We start by defining our hyperparameters and caching paths. Using a centralized CACHE_DIR ensures we don’t re-download data unnecessarily.

# ============================================================================
# Configuration
# ============================================================================
CACHE_DIR_BASE = Path(
    os.getenv("EEGDASH_CACHE_DIR", Path.cwd() / "eegdash_cache")
).resolve()
CACHE_DIR_BASE.mkdir(parents=True, exist_ok=True)
DATASET_NAME = "ds005505"
TARGET_NAME = "age"
CACHE_DIR = CACHE_DIR_BASE / f"reg_{DATASET_NAME}_all_{TARGET_NAME}"
SFREQ = 100
BATCH_SIZE = 64
LEARNING_RATE = 0.00002
WEIGHT_DECAY = 1e-2
NUM_EPOCHS = 5
RANDOM_SEED = 41
RECORD_LIMIT = 60

# Set random seeds for reproducibility
torch.manual_seed(RANDOM_SEED)
np.random.seed(RANDOM_SEED)

Data Preparation#

We need to fetch metadata from the EEGDash API and then download the corresponding raw files. The EEGDash client handles the metadata query, allowing us to find subjects with valid “age” labels.

Note

For this tutorial, we limit the dataset to just 10 subjects to ensure quick execution. In a real scenario, you would use the full dataset.

Note

The PREPARE_DATA flag is a safety switch. In a real workflow, you usually process raw data once and then load the processed windows from disk for all subsequent experiments.
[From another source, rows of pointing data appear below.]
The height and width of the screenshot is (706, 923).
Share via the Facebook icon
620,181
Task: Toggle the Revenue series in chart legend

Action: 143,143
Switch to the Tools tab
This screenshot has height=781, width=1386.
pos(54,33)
PREPARE_DATA = True  # Set to True to prepare data from scratch

if PREPARE_DATA or not CACHE_DIR.exists():
    eegdash = EEGDash()
    from braindecode.preprocessing import (
        Preprocessor,
        create_fixed_length_windows,
        preprocess,
    )
    from braindecode.datasets.base import BaseConcatDataset

    print(f"Preparing data for {DATASET_NAME} - {TARGET_NAME}...")

    # Load raw dataset from API records, requesting age
    ds_data = EEGDashDataset(
        dataset=DATASET_NAME,
        cache_dir=CACHE_DIR_BASE,
        description_fields=["subject", "session", "run", "task", "age", "sex"],
    )

    # Filter subjects: remove problematic subjects
    sub_rm = {
        "NDARWV769JM7",
        "NDARME789TD2",
        "NDARUA442ZVF",
        "NDARJP304NK1",
        "NDARTY128YLU",
        "NDARDW550GU6",
        "NDARLD243KRE",
        "NDARUJ292JXV",
        "NDARBA381JGH",
        "041",
    }

    filtered_datasets = []

    # Reconstruct datasets with valid description
    for ds in ds_data.datasets:
        subj = ds.description.get("subject", "")
        if subj is None:
            continue
        subj = str(subj).replace("sub-", "")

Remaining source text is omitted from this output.